Comment by thyristan

Comment by thyristan a day ago

3 replies

There is a known maximum error introduced by those simplifications. Put the other way around, Einstein is a refinement of Newton. Special relativity converges towards Newtonian motion for low speeds.

You didn't really miss anything. The article is incomplete, and wrongly suggests that something like "false" even exists in statistics. But really something is only false "with a x% probability of it actually being true nonetheless". Meaning that you have to "statistic harder" if you want to get x down. Usually the best way to do that is to increase the number of tries/samples N. What the article gets completely wrong is that for sufficiently large N, you don't have to care anymore, and might as well use false/true as absolutes, because you pass the threshold of "will happen once within the lifetime of a bazillion universes" or something.

Problem is, of course, that lots and lots of statistics are done with a low N. Social sciences, medicine, and economy are necessarily always in the very-low-N range, and therefore always have problematic statistics. And try to "statistic harder" without being able to increase N, thereby just massaging their numbers enough to get a desired conclusion proved. Or just increase N a little, claiming to have escaped the low-N-problem.

syntacticsalt a day ago

A frequentist interpretation of inference assumes parameters have fixed, but unknown values. In this paradigm, it is sensible to speak of the statement "this parameter's value is zero" as either true or false.

I do not think it is accurate to portray the author as someone who does not understand asymptotic statistics.

  • thyristan a day ago

    > it is sensible to speak of the statement "this parameter's value is zero" as either true or false.

    Nope.
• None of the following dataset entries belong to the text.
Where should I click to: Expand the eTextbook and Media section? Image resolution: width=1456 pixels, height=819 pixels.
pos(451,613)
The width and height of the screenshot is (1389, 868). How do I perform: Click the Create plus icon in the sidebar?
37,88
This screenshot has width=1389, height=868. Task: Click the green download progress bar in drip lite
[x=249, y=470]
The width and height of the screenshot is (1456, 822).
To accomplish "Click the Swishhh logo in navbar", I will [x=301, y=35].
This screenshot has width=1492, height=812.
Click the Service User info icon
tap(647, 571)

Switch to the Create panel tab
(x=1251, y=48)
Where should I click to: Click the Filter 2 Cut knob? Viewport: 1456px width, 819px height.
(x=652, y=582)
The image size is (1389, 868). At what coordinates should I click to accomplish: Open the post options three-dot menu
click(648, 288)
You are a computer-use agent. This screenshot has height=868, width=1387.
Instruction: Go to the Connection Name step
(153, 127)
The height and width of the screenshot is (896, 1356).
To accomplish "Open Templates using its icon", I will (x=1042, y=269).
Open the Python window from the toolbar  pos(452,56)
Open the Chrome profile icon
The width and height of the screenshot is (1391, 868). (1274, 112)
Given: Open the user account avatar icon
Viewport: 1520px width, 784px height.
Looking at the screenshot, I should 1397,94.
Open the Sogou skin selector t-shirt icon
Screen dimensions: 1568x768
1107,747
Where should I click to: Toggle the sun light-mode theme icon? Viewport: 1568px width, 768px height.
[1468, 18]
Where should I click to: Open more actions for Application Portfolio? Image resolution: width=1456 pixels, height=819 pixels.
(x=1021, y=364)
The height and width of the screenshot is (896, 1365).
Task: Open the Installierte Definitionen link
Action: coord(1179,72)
The correct way is rather something like "the measurements/polls/statistics x ± ε are consistent with this parameter's true value to be zero", where x is your measured value and ε is some measurement error, accuracy or statistical deviation. x will never really be zero, but zero can be within an interval [x - ε; x + ε].

    • syntacticsalt a day ago

      As you yourself point out, a consistent estimator of a parameter converges to that parameter's value in the infinite sample limit. That limit is zero or it's not.